On July 7, 1997 he opened up the Batocabe & Associates Law Offices as a solo proprietorship. In July 2001 the firm transferred to Ortigas Center, Pasig City where it is still located today. Through the years, business grew as the firm began to be recognized for specialty in civic works. At the zenith of its operations the firm mostly concentrated on corporate, civil, administrative, transportation and banking laws. Its four lawyers and twelve employees handled sensational high profile and extra-ordinary cases that hugged the headlines in the early and mid-2000s such as the Tradition Homes and Development Corporation, Madlambayan-Dimson Realty and Development Corporation, Cole Energy and Mining Corporation, Philippine Merchant Marine School Inc., RPA Communicate, Inc., Infosoft Solutions, Inc., Anjene Industries, Inc., and A.D. Lawrence's Inc.

== Political career ==

=== Before Congress ===
In January 2007, two months after Typhoon Reming struck the Bicol Region, Batocabe was elected president of the S.O.S Bicol Foundation Inc., a nongovernmental organization of entrepreneurs and professionals who aimed to help fellow Bicolanos in times of disaster and a precursor to the Ako Bicol Party (AKB). Batocabe spearheaded the relief operations along with his colleagues, even chartered a commercial plane to send relief goods to Legazpi City. Batocabe rejuvenated the role of the private sectors in disaster work that included rescue, retrieval and relief missions. Batocabe also started the Tarabangan Tugang and led its first regional relief program outside Albay province when Mt. Bulusan erupted in July 2007 causing thousands to seek refuge outsides the volcano's danger zone. He also led relief efforts to help Metro Manila cities devastated by Typhoon Ondoy in 2009 bringing with him 30 vehicles of donations and equipment.

=== 2010 Elections ===
The AKB topped the survey ahead of Buhay Hayaan Yumabong and Bayan Muna.

== Murder ==
In 2018 Batocabe announced his candidacy for mayor of Daraga for the May 2019 general elections. He would have challenged incumbent Carlwyn Baldo, who was also seeking re-election (under Lakas).

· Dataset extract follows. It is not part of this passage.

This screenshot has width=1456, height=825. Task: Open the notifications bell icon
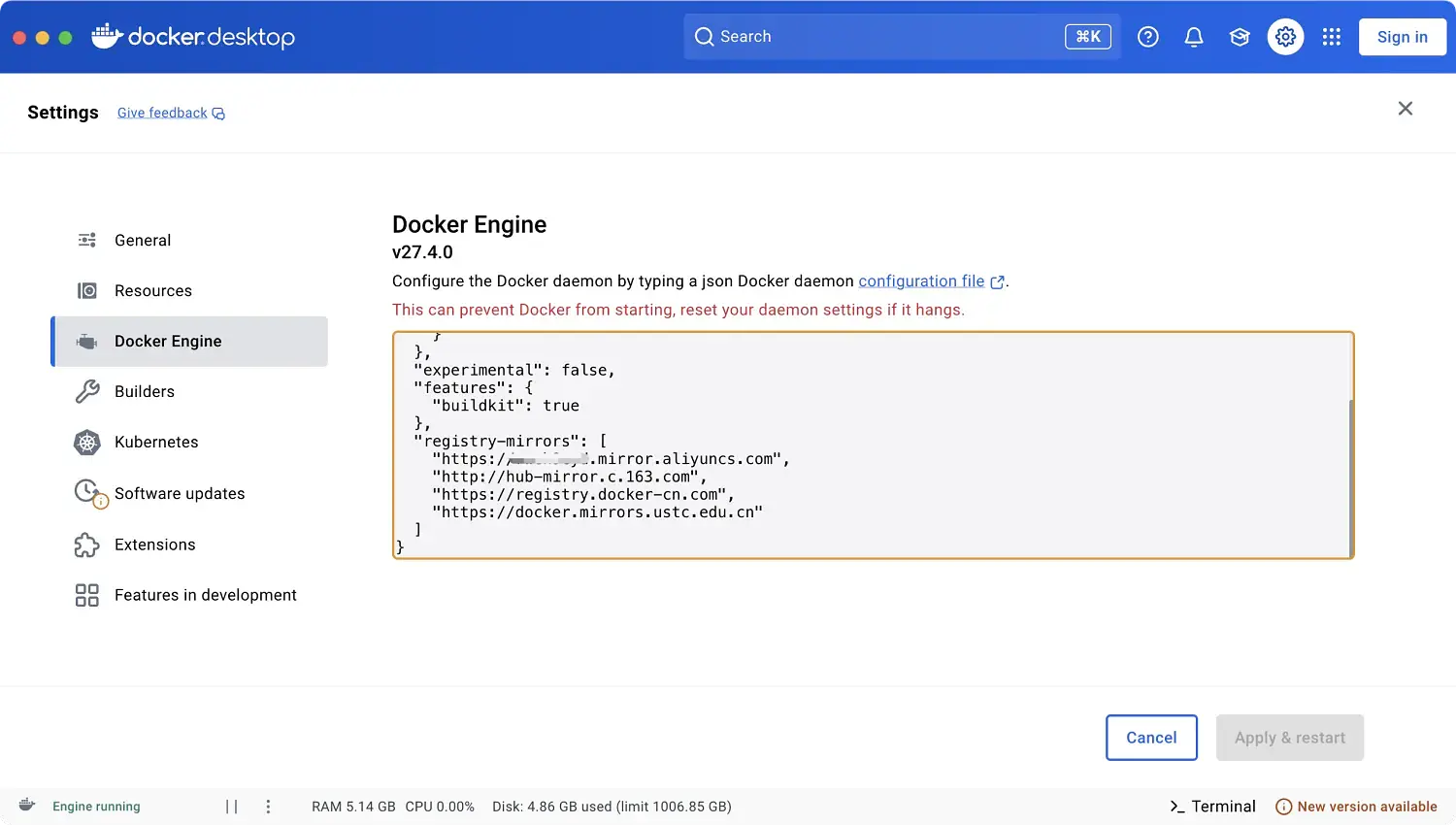click(1194, 37)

On December 22, 2018, Batocabe was attending a gift giving event for senior citizens in Barangay Burgos Daraga. Two men approached Batocabe and shot him eight times. His police escort, Officer Orlando Diaz, was also killed while seven elderly attendees were wounded in the attack. Batocabe and Diaz were taken to a hospital in Legazpi, where both were pronounced dead. Batocabe was buried in Daraga on December 31.

On January 3, 2019, police announced that Baldo had ordered the killing of Batocabe. According to the police, Baldo hired six men to kill Batocabe and set up $95,000 in funds to pay for the murder. The plot had allegedly been in the works since August 2018, when Baldo supplied $4,600 to one of the hitmen to purchase guns and motorcycles. Baldo denied the allegations, calling himself "a convenient scapegoat." Later that year, an arrest warrant was issued against Baldo, who posted bail. On 27 August 2024, Baldo was arrested after another warrant was issued against him.